- The front cover of a contemporary Nicaraguan passport.
- Type: Passport
- Issued by: Nicaragua
- Purpose: Identification
- Eligibility: Nicaraguan citizenship

= Nicaraguan passport =

Passport

The Nicaraguan passport (Pasaporte nicaragüense) is issued to citizens of Nicaragua for international travel. As of April 2025, Nicaraguan citizens had visa-free or visa on arrival access to 127 countries and territories, ranking the Nicaraguan passport 41st in terms of travel freedom according to the Henley Passport Index.

The current Nicaraguan passport has 89 security features, including bidimensional barcodes, holograms, and watermarks, and is reportedly one of the least forgeable documents in the world.

==Appearance==
Like all Central American passports, the cover is navy blue with gold letters indicating the official name of the country in Spanish; at the top it has the words Centroamérica and in the middle a map of Central America showing the territory of Nicaragua shaded. At the bottom it has a text indicating the type of passport.

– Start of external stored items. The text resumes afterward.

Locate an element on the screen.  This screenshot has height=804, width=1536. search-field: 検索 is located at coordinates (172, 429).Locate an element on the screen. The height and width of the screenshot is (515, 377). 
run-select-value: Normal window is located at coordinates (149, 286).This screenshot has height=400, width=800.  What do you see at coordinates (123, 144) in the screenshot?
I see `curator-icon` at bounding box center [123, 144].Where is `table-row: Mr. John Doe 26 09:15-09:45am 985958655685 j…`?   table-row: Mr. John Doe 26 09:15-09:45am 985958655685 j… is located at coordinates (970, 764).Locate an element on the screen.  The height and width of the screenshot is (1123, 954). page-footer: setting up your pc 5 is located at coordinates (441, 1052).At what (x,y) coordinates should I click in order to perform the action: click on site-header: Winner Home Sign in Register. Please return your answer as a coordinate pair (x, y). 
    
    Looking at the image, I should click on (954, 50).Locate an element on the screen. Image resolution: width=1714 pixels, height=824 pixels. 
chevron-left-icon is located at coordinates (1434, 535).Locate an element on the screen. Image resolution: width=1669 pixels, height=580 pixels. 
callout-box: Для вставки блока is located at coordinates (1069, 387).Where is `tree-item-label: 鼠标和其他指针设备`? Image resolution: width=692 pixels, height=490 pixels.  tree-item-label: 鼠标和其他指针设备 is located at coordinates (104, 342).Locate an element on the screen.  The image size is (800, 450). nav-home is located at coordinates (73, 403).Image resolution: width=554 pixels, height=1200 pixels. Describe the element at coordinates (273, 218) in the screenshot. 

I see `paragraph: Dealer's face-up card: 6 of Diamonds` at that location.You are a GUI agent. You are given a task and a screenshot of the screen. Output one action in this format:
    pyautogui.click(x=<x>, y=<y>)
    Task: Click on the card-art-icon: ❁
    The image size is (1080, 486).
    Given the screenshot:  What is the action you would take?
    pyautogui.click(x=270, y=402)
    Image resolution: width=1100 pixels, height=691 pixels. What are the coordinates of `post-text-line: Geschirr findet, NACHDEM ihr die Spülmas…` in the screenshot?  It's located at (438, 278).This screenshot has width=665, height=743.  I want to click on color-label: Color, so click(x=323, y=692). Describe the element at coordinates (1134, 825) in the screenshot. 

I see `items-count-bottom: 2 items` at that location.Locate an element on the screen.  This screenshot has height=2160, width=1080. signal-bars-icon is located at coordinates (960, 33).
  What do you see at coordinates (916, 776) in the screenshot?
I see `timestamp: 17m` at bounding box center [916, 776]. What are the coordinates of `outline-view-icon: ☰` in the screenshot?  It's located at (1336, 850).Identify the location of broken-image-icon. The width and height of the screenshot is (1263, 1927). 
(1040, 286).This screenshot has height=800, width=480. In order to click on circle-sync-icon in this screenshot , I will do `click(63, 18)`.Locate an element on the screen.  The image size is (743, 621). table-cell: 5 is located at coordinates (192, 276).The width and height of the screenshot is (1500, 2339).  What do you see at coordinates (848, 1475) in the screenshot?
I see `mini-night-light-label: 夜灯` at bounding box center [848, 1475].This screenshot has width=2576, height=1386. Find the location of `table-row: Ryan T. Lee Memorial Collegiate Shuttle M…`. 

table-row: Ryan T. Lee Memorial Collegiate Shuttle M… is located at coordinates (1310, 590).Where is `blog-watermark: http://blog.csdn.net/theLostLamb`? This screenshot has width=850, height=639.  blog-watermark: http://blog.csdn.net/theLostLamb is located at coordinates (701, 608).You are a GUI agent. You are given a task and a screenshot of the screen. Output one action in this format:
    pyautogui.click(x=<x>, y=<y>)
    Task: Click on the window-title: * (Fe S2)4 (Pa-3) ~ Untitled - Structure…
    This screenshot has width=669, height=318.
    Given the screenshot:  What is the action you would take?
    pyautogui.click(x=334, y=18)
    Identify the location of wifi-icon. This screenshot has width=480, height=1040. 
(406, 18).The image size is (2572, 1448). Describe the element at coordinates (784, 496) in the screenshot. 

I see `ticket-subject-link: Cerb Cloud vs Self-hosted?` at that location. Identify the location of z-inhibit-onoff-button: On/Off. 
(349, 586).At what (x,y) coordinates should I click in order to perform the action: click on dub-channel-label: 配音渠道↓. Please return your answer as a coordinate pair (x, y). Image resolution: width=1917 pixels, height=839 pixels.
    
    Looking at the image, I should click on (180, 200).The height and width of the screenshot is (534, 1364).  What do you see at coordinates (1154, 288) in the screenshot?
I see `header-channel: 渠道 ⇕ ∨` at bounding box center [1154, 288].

The passport consists of 48 pages. It is 124 mm in width and 86 mm in height.

===Identification page===
- Photo of the passport holder
- Type ("P" for passport)
- Code of the country
- Passport serial number
- Surname and first name of the passport holder
- Citizenship
- Date of birth (DD. MM. YYYY)
- Gender (M for men or F for women )
- Place of birth
- Date of issue (DD. MM. YYYY)
- Passport holder's signature
- Expiry date (DD. MM. YYYY)
- Issuing authority

==Validity==
Passports for people over 16 years of age are valid for ten years and for people under 16 years of age for five years.